(Rows on where targets show up)
§ §

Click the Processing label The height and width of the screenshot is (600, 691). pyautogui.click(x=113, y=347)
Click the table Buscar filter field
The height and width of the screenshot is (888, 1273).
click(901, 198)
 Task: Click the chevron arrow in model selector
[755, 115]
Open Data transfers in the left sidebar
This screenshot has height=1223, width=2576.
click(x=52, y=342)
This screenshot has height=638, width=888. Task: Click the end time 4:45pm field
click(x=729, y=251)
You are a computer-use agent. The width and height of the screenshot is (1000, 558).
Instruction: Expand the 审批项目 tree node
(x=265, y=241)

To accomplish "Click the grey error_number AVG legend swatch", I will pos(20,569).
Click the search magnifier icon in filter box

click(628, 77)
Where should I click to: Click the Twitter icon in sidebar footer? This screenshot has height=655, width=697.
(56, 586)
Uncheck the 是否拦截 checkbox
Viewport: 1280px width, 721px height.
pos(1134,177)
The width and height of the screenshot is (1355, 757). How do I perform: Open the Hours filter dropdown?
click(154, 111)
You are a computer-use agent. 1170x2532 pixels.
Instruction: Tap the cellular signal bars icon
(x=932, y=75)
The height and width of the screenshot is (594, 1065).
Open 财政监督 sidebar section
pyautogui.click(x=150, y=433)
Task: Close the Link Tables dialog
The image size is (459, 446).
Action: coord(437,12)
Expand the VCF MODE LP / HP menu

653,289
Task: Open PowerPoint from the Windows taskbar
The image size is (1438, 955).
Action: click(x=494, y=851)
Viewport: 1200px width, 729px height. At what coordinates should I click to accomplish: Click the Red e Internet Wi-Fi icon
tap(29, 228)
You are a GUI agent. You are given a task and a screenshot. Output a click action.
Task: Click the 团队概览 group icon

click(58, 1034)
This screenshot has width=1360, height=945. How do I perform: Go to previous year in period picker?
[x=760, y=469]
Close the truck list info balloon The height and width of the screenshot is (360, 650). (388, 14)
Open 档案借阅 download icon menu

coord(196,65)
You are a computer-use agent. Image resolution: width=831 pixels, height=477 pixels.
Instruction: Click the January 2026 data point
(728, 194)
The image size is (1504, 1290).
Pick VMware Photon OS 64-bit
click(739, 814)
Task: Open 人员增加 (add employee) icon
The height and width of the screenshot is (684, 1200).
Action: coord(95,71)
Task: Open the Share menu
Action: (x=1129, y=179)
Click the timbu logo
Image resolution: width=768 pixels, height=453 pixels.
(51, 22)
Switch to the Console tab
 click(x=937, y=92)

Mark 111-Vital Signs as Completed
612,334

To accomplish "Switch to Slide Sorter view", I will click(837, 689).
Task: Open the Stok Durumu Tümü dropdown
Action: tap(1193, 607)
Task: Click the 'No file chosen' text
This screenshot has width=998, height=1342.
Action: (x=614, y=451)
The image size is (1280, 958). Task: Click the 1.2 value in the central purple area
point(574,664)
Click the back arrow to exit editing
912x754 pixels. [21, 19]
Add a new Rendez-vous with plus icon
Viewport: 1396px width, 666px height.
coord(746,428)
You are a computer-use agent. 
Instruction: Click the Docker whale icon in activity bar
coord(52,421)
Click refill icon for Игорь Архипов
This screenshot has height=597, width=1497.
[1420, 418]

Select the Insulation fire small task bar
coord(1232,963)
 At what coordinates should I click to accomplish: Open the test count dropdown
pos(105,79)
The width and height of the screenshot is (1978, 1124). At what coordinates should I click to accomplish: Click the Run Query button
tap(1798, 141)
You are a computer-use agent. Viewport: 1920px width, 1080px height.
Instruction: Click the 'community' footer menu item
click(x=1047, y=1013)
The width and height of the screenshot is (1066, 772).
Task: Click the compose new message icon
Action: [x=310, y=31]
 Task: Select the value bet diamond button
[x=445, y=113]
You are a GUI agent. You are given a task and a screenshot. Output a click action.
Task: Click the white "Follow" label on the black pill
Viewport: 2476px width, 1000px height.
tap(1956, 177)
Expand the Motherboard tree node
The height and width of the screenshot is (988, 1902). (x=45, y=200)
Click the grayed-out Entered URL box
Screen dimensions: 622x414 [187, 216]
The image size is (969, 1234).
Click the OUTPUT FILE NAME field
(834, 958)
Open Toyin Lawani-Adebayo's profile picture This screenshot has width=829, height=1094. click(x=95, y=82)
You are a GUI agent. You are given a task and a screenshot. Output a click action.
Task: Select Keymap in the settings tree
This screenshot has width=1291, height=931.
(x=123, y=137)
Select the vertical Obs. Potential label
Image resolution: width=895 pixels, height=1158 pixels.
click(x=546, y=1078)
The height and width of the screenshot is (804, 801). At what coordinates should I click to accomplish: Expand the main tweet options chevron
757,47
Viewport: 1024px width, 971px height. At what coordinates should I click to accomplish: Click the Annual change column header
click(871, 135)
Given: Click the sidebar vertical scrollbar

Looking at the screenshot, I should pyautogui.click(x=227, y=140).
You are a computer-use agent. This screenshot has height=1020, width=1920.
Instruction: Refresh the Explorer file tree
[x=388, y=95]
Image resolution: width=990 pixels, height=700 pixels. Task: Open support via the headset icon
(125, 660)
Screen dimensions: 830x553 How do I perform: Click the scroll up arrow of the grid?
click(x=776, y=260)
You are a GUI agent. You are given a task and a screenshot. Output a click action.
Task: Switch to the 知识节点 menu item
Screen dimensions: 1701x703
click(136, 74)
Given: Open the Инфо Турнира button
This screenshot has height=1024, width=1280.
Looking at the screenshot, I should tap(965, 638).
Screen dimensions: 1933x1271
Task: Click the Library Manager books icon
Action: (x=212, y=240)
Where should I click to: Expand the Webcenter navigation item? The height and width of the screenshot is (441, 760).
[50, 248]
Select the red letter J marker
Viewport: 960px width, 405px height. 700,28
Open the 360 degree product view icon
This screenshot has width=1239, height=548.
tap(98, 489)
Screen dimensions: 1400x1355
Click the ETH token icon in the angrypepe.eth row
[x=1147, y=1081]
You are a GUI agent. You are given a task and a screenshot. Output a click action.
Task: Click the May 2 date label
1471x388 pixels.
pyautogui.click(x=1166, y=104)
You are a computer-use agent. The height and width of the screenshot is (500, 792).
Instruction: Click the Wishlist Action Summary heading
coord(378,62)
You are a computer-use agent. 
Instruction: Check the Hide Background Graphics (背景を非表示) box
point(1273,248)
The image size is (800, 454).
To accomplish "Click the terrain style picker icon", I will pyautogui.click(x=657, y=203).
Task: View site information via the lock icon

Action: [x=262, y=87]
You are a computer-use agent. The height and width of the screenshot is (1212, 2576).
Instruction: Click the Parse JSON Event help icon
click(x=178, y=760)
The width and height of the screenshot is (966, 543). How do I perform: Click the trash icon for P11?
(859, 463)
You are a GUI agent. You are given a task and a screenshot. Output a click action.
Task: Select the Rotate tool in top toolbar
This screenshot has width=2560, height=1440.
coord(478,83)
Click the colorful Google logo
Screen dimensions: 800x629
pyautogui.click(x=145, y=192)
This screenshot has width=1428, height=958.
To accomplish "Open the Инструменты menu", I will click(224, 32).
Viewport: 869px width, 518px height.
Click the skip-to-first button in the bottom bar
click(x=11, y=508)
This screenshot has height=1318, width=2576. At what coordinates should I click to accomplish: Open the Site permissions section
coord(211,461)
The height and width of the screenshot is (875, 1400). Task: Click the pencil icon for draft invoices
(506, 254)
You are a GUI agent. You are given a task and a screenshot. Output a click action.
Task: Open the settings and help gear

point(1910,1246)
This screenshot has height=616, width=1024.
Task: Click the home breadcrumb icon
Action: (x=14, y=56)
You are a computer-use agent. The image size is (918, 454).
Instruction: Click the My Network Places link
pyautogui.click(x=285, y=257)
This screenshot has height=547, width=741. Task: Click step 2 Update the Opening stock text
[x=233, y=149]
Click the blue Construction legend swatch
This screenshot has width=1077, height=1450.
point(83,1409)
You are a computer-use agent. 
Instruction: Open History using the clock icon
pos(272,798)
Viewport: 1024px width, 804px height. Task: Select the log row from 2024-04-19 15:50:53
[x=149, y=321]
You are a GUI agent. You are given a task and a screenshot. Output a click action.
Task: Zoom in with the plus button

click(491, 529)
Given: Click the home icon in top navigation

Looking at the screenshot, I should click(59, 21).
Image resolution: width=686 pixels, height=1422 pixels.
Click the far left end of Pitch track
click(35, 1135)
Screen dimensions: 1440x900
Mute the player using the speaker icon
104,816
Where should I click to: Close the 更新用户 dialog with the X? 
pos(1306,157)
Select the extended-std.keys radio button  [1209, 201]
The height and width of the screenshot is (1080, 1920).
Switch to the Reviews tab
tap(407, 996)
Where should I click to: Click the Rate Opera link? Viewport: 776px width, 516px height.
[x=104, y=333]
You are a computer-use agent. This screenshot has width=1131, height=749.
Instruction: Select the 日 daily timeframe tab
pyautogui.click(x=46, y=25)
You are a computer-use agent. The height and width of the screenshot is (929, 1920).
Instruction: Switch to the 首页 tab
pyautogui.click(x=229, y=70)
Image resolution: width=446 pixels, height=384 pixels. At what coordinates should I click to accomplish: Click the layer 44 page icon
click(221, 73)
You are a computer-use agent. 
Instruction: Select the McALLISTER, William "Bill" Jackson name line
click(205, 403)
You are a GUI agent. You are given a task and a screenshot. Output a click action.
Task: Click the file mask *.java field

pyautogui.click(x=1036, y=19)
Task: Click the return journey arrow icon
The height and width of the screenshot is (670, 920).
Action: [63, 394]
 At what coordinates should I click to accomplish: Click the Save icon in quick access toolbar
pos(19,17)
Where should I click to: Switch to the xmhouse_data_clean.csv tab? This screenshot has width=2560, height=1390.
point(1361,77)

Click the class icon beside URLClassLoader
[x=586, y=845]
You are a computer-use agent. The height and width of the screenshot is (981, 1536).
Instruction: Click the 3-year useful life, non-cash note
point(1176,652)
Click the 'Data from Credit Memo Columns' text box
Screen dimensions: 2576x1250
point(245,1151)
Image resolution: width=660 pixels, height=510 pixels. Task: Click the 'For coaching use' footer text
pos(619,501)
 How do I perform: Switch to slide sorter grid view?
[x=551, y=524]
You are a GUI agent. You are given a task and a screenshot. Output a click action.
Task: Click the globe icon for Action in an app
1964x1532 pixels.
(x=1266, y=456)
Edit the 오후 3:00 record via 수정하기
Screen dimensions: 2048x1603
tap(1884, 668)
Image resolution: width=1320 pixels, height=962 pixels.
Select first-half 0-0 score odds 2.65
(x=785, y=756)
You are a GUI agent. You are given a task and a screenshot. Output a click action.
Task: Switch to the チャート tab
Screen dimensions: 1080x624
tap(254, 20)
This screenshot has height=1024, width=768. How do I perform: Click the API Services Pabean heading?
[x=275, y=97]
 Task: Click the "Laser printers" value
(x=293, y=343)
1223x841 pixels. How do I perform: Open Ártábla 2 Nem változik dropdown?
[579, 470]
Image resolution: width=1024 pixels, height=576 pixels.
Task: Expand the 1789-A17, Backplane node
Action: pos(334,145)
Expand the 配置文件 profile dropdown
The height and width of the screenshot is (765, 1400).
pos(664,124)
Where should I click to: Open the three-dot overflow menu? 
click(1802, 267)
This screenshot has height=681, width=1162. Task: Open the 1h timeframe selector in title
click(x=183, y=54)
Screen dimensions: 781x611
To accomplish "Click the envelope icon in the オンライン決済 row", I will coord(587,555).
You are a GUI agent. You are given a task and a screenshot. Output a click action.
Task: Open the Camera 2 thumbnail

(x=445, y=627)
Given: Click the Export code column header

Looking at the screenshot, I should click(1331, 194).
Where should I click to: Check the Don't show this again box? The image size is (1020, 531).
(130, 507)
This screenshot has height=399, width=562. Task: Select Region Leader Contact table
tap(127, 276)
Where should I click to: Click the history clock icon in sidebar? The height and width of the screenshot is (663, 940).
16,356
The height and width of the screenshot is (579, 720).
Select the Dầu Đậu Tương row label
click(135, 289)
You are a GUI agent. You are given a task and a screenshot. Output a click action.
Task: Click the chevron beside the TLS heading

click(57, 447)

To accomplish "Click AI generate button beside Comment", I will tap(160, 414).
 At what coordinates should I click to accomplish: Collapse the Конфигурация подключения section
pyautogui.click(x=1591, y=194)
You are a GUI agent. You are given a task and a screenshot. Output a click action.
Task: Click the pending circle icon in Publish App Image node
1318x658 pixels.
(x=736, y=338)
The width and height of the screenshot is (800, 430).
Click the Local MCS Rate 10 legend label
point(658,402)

§ §

Please swap "magnifier" for "magnifying glass" in the records from the start through the line containing "pos(1134,177)", and give those lines again with everything else unchanged.

* [RIGHT ANSWER]
Click the Processing label The height and width of the screenshot is (600, 691). pyautogui.click(x=113, y=347)
Click the table Buscar filter field
The height and width of the screenshot is (888, 1273).
click(901, 198)
 Task: Click the chevron arrow in model selector
[755, 115]
Open Data transfers in the left sidebar
This screenshot has height=1223, width=2576.
click(x=52, y=342)
This screenshot has height=638, width=888. Task: Click the end time 4:45pm field
click(x=729, y=251)
You are a computer-use agent. The width and height of the screenshot is (1000, 558).
Instruction: Expand the 审批项目 tree node
(x=265, y=241)

To accomplish "Click the grey error_number AVG legend swatch", I will pos(20,569).
Click the search magnifying glass icon in filter box

click(628, 77)
Where should I click to: Click the Twitter icon in sidebar footer? This screenshot has height=655, width=697.
(56, 586)
Uncheck the 是否拦截 checkbox
Viewport: 1280px width, 721px height.
pos(1134,177)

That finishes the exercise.